# [Written instruction]
Copy out all the rows below, swapping every "label" for "caption" and leaving everything else unchanged. Omit the pictures from your copy.

# [Element and text location data]
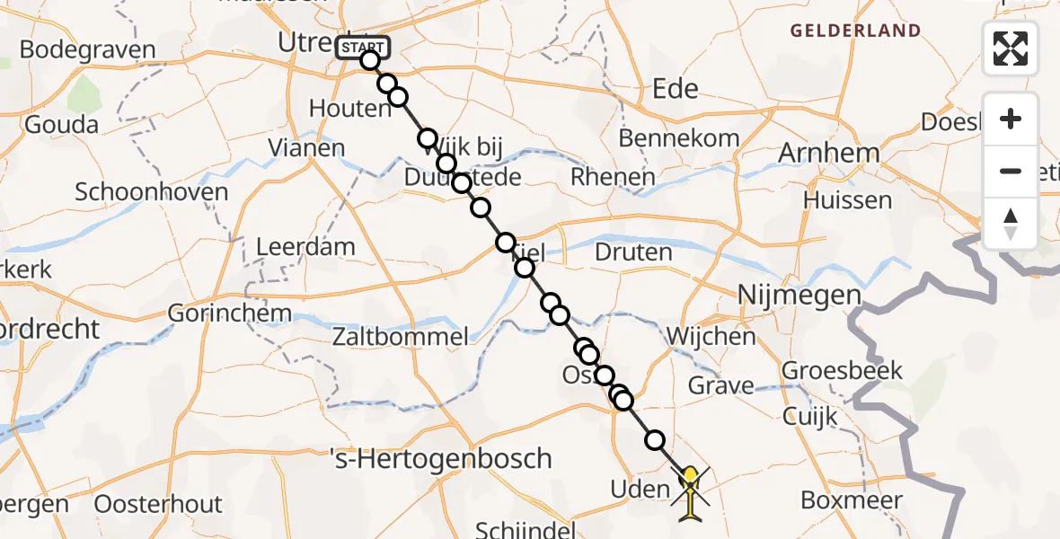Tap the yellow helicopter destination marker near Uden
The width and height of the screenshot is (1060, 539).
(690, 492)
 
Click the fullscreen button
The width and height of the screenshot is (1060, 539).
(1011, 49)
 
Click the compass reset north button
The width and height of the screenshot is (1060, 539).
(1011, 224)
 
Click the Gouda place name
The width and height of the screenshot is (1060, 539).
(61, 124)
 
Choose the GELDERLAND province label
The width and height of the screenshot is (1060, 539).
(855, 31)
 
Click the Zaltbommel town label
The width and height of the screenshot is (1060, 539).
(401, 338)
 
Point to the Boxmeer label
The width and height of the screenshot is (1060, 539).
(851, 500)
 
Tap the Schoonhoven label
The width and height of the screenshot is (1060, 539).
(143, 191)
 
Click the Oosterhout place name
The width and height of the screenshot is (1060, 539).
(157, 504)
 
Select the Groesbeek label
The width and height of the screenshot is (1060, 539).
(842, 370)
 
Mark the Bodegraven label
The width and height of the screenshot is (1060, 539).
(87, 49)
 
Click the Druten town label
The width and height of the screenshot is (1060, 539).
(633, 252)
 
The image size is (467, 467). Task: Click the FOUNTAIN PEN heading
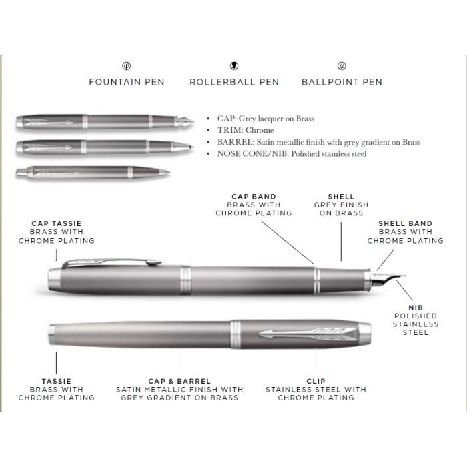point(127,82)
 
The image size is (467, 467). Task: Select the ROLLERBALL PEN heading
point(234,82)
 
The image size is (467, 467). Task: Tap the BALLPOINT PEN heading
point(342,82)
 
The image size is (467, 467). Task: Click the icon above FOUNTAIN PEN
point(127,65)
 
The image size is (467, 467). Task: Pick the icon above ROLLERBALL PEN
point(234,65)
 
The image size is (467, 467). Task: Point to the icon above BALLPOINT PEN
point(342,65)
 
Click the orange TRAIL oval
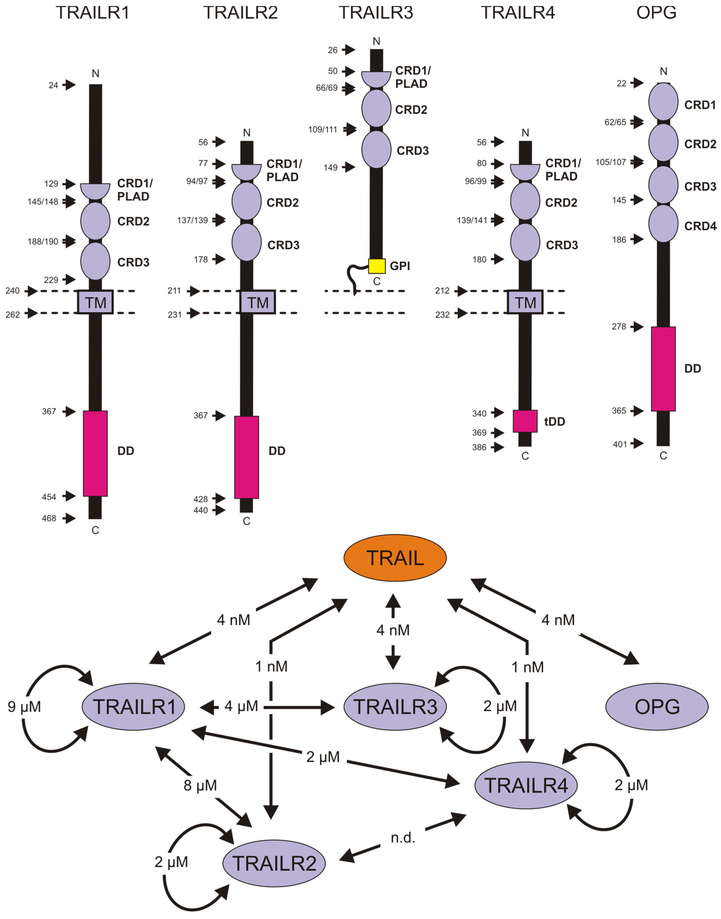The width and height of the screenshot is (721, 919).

# [Result of the task]
Tap the yellow helicopter destination marker near Uden
The width and height of the screenshot is (1060, 539).
(690, 492)
 
Click the fullscreen button
The width and height of the screenshot is (1060, 539).
(1011, 49)
 
Click the compass reset north button
The width and height of the screenshot is (1060, 539).
(1011, 224)
 
Click the Gouda place name
The width and height of the screenshot is (1060, 539).
(61, 124)
 
Choose the GELDERLAND province caption
The width and height of the screenshot is (1060, 539).
(855, 31)
 
Click the Zaltbommel town caption
The width and height of the screenshot is (1060, 539).
(401, 338)
 
Point to the Boxmeer caption
The width and height of the screenshot is (1060, 539).
(851, 500)
 
Tap the Schoonhoven caption
The width and height of the screenshot is (1060, 539).
(143, 191)
 
Click the Oosterhout place name
The width and height of the screenshot is (1060, 539).
(157, 504)
 
Select the Groesbeek caption
The width and height of the screenshot is (1060, 539).
(842, 370)
 
Mark the Bodegraven caption
The width and height of the screenshot is (1060, 539).
(87, 49)
 
Click the Druten town caption
The width and height of the screenshot is (1060, 539).
(633, 252)
 
The image size is (467, 467). Task: Click the FOUNTAIN PEN heading
point(127,82)
 
The image size is (467, 467). Task: Select the ROLLERBALL PEN heading
point(234,82)
 
The image size is (467, 467). Task: Tap the BALLPOINT PEN heading
point(342,82)
 
The image size is (467, 467). Task: Click the icon above FOUNTAIN PEN
point(127,65)
 
The image size is (467, 467). Task: Pick the icon above ROLLERBALL PEN
point(234,65)
 
The image size is (467, 467). Task: Point to the icon above BALLPOINT PEN
point(342,65)
 
Click the orange TRAIL oval
The width and height of the screenshot is (721, 919).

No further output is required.